**WORK TO COMPLETE:**
What lines below mention the word "home"? Copy each one.

[Stored data entries]

━━━━

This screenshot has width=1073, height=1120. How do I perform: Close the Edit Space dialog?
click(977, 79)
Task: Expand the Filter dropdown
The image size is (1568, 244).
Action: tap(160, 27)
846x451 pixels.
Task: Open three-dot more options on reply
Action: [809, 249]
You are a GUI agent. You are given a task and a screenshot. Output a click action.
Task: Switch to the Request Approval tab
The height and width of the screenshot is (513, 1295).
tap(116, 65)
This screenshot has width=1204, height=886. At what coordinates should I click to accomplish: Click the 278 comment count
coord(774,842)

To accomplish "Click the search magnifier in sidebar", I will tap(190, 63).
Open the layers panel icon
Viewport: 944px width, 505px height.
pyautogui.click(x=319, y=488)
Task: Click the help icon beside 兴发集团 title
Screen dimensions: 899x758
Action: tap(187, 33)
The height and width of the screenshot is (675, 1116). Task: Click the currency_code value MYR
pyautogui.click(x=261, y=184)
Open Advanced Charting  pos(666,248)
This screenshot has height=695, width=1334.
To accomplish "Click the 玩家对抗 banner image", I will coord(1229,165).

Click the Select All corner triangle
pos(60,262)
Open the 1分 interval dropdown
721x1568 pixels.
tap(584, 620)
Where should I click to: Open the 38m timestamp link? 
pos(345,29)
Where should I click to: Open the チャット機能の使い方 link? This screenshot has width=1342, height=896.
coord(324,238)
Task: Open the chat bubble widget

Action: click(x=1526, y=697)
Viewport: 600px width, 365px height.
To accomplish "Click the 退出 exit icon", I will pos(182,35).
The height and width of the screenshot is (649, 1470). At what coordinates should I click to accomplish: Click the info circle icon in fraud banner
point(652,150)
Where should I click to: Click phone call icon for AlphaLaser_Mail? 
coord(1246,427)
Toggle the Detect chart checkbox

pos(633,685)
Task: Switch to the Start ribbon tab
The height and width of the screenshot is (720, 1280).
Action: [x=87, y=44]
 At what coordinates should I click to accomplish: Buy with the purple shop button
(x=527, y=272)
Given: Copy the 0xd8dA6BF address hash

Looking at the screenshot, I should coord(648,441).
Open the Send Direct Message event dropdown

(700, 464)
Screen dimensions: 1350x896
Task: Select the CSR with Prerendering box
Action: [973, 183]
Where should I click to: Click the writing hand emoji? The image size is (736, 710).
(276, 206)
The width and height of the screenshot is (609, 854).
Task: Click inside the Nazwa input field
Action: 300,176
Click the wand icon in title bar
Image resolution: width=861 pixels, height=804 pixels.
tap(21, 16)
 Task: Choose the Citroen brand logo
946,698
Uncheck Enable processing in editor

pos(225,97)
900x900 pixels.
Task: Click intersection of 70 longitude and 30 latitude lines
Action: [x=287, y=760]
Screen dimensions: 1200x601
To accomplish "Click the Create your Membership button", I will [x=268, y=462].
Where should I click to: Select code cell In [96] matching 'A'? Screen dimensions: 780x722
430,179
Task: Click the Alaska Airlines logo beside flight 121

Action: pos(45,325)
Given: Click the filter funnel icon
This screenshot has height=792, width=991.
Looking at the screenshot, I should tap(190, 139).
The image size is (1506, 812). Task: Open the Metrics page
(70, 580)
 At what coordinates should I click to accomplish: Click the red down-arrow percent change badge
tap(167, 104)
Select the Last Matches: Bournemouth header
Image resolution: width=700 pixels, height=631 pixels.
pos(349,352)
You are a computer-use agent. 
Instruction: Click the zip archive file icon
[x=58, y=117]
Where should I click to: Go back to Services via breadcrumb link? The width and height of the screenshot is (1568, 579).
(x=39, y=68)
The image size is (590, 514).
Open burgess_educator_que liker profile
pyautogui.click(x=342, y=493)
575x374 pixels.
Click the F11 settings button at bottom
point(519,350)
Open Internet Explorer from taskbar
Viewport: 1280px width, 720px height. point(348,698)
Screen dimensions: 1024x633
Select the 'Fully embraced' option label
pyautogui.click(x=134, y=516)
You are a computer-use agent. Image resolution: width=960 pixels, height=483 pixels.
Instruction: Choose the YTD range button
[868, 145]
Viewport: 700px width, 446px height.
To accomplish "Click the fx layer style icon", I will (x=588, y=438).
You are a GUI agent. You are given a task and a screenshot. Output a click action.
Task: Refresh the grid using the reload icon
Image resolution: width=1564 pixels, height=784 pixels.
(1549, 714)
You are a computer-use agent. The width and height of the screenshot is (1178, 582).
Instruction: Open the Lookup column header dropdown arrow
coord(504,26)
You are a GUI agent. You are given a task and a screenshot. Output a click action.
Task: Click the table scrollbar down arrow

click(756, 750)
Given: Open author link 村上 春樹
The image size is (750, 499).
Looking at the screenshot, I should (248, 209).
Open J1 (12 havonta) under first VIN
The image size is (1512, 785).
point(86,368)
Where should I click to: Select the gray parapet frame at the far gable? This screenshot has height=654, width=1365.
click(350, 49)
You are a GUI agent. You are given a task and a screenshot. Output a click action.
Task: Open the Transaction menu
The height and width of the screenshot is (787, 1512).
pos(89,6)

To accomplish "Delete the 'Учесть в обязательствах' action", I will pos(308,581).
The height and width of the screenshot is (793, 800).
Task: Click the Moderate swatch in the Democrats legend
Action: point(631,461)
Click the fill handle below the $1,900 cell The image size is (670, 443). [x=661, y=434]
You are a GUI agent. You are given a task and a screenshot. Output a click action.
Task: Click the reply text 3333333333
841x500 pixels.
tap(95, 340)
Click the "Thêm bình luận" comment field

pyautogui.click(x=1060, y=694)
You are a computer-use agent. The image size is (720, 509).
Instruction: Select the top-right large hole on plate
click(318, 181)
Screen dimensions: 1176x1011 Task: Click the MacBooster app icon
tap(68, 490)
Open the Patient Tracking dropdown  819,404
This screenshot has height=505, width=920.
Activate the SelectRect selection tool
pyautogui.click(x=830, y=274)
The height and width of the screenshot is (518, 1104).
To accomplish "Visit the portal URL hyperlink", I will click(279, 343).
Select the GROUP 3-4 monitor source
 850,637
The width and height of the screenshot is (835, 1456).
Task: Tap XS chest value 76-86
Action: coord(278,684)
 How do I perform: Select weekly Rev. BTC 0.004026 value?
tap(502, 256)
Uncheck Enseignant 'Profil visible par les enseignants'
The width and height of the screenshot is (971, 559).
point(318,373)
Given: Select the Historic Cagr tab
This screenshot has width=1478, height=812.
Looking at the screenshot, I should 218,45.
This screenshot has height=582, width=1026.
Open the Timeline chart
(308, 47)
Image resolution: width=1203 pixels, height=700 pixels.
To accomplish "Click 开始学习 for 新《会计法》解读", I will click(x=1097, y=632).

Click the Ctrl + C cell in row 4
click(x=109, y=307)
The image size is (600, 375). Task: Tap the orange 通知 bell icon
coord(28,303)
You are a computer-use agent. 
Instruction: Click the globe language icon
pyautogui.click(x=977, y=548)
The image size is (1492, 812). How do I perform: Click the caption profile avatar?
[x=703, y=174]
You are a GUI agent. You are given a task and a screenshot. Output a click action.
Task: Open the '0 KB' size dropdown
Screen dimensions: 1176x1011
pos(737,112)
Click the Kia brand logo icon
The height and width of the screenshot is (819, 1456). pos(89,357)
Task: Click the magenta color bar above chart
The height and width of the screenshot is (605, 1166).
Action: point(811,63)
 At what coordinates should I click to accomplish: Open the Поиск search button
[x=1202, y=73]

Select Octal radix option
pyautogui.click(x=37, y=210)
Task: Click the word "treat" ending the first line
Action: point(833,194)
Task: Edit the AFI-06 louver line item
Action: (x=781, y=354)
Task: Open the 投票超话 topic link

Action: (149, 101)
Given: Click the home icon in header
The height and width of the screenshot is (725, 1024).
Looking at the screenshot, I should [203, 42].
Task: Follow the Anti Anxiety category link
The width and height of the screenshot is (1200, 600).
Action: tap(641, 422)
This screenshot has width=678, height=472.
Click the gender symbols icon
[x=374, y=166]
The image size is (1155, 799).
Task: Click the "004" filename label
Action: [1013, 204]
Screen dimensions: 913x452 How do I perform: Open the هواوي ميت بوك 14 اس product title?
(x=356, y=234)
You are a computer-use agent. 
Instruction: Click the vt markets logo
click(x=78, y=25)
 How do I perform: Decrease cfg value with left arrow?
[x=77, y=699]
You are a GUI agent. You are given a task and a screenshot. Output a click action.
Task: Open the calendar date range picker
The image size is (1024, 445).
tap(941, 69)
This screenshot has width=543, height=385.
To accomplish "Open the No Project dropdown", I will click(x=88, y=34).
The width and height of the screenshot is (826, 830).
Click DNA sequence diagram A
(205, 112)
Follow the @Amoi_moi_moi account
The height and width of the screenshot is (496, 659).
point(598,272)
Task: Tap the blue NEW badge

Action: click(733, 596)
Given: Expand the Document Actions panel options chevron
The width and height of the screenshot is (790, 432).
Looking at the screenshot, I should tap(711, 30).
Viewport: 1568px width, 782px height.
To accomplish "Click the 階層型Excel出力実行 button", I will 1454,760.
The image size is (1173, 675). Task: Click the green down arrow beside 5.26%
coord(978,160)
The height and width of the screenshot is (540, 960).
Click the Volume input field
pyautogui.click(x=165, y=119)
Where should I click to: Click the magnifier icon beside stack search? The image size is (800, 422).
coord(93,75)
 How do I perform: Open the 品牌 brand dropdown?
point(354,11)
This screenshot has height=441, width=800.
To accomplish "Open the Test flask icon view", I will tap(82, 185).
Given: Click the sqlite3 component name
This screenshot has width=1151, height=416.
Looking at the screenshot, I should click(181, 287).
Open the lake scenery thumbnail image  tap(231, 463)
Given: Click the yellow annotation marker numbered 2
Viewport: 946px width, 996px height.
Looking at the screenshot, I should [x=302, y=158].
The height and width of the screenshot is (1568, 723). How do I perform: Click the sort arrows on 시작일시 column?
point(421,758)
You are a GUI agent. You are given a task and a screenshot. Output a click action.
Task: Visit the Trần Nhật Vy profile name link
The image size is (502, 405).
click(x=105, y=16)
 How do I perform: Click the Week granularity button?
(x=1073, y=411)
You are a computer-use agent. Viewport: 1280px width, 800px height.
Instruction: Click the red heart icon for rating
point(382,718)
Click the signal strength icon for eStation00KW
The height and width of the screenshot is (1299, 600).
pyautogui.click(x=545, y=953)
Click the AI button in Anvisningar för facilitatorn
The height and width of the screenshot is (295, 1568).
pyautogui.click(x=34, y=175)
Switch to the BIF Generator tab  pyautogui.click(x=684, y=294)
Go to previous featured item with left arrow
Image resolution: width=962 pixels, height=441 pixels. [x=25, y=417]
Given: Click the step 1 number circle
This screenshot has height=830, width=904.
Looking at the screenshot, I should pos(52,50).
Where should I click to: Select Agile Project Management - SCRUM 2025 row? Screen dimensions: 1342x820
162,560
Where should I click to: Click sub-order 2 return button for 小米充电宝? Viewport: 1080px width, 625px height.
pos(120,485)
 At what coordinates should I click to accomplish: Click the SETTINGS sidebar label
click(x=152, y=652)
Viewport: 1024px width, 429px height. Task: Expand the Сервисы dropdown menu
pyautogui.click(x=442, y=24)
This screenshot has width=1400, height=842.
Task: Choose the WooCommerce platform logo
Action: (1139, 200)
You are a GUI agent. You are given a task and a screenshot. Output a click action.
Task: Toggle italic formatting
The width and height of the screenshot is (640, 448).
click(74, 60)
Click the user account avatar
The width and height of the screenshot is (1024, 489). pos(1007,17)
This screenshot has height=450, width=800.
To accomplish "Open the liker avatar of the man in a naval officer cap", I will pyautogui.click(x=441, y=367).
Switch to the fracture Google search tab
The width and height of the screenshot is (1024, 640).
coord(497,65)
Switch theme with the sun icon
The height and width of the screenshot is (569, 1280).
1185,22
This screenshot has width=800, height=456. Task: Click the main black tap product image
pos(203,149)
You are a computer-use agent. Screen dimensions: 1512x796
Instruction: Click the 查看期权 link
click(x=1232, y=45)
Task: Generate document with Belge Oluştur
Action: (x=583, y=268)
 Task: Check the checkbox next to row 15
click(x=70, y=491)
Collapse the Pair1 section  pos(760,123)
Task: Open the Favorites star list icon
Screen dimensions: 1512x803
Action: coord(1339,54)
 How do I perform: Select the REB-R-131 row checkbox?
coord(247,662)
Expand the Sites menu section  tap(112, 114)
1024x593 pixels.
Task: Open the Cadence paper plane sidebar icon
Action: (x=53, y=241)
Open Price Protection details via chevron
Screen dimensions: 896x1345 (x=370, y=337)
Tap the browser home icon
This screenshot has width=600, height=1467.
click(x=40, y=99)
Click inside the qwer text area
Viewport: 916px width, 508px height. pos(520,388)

━━━━

**SOLUTION TO THE PROBLEM:**
Given: Click the home icon in header
Tap the browser home icon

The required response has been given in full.